ELIZABETH COLTMAN HEYRICK

(1769-1831)

Elizabeth Coltman Heyrick grew up in the Great Meeting, Leicester, the daughter of John Coltman of St. Nicholas Street and a good friend of her namesake and fellow writer, Elizabeth Coltman (1761-1838) of the Newarke, Leicester, who also attended the Great Meeting and whose father was also named John Coltman. The Elizabeth Coltman of St. Nicholas Street married John Heyrick in 1789 and after his death a few years later returned to Leicester and eventually became a Quaker.
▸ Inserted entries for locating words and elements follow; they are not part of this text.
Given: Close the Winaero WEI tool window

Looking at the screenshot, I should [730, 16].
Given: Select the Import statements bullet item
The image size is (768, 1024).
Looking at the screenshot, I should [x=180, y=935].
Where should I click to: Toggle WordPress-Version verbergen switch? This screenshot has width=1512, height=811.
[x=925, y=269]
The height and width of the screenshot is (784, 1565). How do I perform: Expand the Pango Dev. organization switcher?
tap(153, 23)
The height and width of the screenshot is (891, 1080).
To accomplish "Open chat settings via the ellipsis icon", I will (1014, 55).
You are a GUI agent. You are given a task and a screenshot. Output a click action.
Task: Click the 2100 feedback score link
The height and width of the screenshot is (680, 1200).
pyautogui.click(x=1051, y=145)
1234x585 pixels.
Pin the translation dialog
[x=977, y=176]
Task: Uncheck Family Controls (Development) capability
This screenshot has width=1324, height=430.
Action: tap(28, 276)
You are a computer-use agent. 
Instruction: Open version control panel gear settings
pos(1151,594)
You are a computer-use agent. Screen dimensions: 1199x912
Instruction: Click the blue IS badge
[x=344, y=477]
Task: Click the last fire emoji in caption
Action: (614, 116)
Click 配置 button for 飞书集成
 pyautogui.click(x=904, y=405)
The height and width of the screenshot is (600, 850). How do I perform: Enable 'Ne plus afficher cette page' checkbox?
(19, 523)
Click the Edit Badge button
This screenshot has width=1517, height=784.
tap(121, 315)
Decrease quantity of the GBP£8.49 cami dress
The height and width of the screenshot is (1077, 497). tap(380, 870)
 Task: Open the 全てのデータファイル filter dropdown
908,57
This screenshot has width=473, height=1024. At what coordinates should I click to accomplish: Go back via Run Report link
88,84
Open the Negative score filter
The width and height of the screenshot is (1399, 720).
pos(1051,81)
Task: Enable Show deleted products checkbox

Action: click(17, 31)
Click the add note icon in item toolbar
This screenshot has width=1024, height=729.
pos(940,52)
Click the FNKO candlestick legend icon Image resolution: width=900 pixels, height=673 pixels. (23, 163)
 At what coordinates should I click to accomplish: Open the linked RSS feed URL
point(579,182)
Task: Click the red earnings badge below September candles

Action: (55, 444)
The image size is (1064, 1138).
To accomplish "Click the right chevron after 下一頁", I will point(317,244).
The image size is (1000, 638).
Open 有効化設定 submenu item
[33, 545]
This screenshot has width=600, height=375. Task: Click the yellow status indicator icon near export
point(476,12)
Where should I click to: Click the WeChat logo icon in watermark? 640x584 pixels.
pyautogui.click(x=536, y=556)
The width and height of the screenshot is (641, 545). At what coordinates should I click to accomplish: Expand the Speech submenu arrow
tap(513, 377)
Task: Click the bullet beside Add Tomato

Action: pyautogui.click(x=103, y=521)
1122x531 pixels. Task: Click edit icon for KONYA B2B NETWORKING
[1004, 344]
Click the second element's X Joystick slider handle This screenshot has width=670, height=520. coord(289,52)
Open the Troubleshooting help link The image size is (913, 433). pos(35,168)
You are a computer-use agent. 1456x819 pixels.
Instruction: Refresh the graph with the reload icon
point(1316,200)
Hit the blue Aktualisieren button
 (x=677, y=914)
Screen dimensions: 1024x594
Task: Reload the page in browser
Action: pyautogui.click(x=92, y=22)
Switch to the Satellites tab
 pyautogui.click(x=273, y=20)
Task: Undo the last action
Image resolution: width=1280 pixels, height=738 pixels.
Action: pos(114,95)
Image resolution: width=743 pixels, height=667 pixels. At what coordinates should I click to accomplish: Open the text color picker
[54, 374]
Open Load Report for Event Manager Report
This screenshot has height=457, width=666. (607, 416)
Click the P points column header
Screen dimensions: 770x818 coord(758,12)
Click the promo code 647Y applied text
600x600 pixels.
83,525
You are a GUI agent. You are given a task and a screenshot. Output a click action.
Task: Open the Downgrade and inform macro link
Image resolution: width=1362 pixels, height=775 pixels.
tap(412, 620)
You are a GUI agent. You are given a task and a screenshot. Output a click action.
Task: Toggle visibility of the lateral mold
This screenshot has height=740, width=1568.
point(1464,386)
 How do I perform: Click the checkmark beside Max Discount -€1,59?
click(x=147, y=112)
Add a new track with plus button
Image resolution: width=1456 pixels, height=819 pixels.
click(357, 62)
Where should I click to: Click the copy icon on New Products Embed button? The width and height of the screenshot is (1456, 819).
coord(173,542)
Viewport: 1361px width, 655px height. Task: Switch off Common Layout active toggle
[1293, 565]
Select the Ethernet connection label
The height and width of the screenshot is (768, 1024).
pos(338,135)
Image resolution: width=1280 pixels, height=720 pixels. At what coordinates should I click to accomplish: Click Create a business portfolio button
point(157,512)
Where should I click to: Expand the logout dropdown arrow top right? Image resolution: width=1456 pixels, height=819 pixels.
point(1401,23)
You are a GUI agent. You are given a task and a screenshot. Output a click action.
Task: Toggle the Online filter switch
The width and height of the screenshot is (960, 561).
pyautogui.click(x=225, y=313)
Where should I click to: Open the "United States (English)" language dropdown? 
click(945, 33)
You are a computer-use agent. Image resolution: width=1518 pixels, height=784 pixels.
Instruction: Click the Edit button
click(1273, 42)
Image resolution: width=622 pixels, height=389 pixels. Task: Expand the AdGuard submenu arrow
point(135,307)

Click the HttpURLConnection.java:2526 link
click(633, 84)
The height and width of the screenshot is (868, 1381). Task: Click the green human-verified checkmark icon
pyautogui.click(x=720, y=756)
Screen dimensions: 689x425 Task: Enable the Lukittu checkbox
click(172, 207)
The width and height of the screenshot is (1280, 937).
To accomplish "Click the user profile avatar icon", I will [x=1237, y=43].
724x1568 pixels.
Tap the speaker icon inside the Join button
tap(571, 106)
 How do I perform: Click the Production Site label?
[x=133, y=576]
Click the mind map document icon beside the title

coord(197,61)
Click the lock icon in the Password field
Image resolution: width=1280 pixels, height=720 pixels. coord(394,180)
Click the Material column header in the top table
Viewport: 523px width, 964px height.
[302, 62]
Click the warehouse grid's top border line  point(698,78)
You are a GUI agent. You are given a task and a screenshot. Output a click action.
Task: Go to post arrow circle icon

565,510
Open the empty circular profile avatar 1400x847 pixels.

She became widely known in England and America for her abolitionist tracts, among which are Immediate not Gradual Abolition of Slavery; or an Inquiry into the Shortest, Safest, and Most Effectual Means of Getting rid of West Indian Slavery (London, 1824), Letters on the Necessity of a Prompt Extinction of British Colonial Slavery (London, 1828), Appeal to the Hearts and Consciences of British Women (Leicester, 1828), and Apology for Ladies’ Anti-Slavery Associations (London, 1828). For the disentangling of the families, friendships, and publications of the two Elizabeth Coltmans, see Timothy Whelan, “Elizabeth Coltman,” ch. 6 in Other British Voices: Women, Poetry, and Religion 1766-1840 (New York: Palgrave Macmillan, 2015), 155-97; also idem, “Informal Writings and Literary History: The Case of a Provincial Women’s Literary Circle, 1799-1814,” in Informal Romanticism, ed. James Vigus. Studien zur Englischen Romantik, vol, 11 (Trier, Germany: Wissenshaftlicher Verlag Trier, 2012), 173-88.